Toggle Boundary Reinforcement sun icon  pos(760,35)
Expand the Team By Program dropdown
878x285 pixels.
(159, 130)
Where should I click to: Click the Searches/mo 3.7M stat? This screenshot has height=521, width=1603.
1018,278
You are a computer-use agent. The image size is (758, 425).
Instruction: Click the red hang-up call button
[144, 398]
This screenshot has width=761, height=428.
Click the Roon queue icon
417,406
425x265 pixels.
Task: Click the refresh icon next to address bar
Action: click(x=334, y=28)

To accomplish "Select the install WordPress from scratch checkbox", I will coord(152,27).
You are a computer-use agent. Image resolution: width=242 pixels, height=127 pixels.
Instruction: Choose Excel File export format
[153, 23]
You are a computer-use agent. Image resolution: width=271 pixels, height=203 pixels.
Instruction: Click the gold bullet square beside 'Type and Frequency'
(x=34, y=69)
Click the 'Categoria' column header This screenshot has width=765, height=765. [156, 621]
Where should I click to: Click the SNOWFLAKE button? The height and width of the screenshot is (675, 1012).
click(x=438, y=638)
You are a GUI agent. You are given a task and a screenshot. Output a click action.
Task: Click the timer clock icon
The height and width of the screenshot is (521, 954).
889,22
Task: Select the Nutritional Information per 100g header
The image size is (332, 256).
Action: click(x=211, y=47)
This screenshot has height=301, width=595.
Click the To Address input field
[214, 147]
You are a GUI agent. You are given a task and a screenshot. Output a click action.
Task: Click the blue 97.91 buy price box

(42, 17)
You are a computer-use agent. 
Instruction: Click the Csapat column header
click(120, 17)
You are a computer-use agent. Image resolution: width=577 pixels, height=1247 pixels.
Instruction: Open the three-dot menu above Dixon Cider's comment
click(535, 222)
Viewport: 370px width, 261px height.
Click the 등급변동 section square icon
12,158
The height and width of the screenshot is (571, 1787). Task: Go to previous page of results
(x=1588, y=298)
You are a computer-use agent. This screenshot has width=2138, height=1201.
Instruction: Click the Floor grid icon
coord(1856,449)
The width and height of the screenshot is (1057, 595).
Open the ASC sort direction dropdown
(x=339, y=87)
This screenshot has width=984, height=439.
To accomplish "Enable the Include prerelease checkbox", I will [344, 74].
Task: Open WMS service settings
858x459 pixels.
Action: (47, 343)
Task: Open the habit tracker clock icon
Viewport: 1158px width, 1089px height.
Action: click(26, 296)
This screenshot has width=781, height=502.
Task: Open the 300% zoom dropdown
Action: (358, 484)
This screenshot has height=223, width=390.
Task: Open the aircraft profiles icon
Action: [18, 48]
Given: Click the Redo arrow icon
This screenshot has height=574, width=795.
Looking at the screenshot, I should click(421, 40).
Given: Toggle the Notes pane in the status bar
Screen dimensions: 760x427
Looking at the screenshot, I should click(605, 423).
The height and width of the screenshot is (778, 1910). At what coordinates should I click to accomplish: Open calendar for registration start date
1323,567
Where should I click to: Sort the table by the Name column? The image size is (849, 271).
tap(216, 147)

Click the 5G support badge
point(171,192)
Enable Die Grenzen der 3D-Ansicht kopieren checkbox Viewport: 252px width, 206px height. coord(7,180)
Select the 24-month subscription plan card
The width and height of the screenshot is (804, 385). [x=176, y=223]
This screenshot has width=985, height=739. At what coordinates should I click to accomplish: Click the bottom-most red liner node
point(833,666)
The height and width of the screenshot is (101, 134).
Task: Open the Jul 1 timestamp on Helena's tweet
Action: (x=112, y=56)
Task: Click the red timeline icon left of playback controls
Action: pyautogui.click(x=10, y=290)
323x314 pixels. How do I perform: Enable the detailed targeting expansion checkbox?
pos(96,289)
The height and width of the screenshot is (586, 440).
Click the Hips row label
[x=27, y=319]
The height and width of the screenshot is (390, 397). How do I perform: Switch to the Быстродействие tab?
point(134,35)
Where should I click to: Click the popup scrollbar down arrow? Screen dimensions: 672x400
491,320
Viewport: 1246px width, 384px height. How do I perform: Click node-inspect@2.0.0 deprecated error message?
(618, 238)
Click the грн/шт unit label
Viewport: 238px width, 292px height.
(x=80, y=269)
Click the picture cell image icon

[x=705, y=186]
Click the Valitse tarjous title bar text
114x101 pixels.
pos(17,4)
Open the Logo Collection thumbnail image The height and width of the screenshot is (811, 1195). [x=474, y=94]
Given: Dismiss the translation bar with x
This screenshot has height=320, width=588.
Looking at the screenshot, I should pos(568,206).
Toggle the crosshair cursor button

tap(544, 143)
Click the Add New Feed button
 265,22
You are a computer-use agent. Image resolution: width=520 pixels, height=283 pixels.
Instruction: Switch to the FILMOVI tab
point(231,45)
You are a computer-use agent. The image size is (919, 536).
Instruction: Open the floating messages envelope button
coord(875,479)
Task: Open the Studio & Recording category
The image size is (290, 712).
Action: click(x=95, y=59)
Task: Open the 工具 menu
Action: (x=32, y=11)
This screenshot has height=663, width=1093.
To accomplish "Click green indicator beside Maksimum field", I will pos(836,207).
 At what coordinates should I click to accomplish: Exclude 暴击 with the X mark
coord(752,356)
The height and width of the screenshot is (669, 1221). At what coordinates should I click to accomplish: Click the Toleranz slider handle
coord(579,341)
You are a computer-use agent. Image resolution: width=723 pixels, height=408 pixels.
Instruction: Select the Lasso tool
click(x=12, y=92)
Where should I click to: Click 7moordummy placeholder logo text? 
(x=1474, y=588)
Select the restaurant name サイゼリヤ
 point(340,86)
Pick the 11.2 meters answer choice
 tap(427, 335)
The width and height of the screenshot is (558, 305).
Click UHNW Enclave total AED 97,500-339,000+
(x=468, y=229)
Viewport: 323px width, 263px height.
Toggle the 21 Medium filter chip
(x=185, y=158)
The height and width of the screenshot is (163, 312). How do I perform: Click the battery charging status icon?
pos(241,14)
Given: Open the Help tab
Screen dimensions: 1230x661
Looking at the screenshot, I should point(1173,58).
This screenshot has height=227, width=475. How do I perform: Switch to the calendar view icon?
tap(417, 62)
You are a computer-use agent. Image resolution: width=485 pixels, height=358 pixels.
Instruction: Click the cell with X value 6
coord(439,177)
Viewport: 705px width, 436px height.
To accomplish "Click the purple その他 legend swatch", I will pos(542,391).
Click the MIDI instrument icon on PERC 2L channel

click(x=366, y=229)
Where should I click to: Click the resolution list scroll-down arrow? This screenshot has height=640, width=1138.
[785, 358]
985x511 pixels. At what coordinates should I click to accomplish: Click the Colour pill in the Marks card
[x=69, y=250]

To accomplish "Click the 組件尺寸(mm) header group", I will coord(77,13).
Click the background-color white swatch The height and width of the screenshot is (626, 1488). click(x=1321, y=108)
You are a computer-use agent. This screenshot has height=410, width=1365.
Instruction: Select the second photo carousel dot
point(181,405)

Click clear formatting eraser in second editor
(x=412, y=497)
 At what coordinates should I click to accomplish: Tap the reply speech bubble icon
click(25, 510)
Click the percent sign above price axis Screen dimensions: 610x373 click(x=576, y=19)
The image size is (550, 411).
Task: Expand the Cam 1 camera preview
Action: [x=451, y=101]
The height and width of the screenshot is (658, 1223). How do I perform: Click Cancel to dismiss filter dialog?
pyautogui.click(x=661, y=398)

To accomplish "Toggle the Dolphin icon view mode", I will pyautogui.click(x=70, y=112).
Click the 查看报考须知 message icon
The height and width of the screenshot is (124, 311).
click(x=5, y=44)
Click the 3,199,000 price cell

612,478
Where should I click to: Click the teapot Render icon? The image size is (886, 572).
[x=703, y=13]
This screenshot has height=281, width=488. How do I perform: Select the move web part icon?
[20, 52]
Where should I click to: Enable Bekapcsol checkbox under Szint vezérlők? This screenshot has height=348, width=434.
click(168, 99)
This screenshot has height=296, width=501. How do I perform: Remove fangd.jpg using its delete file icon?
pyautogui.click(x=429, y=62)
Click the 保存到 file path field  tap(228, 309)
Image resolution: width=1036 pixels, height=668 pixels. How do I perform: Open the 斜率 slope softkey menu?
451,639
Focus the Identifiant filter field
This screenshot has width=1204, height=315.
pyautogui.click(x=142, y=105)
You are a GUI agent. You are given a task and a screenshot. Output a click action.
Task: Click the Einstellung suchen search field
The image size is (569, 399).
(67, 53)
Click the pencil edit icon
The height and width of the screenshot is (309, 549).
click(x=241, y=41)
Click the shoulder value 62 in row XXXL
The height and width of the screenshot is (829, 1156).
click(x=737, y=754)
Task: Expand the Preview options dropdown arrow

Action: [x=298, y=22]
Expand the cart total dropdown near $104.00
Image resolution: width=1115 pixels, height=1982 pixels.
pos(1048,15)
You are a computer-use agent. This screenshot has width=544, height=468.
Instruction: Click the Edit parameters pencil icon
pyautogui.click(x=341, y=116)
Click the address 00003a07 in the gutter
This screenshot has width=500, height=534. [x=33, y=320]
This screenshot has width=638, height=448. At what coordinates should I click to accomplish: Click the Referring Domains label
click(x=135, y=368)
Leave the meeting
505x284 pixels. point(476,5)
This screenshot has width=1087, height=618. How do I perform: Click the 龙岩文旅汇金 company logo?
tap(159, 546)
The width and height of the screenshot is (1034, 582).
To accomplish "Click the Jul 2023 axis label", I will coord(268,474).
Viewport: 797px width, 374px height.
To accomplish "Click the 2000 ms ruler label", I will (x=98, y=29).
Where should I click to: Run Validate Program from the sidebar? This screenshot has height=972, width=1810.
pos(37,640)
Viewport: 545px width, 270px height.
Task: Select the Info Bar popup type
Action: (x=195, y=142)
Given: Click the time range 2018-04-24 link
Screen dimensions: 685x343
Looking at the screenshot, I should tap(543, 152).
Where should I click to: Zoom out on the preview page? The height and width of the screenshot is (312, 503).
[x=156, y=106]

========================================================================

• **DIRECTIONS**
What do the lines above say from the one containing "has width=2138, height=1201." down to the one containing "Task: Open the habit tracker clock icon"? Return them exactly, both end lines included, and only them.

• **EXERCISE RESPONSE**
You are a computer-use agent. This screenshot has width=2138, height=1201.
Instruction: Click the Floor grid icon
coord(1856,449)
The width and height of the screenshot is (1057, 595).
Open the ASC sort direction dropdown
(x=339, y=87)
This screenshot has width=984, height=439.
To accomplish "Enable the Include prerelease checkbox", I will [344, 74].
Task: Open WMS service settings
858x459 pixels.
Action: (47, 343)
Task: Open the habit tracker clock icon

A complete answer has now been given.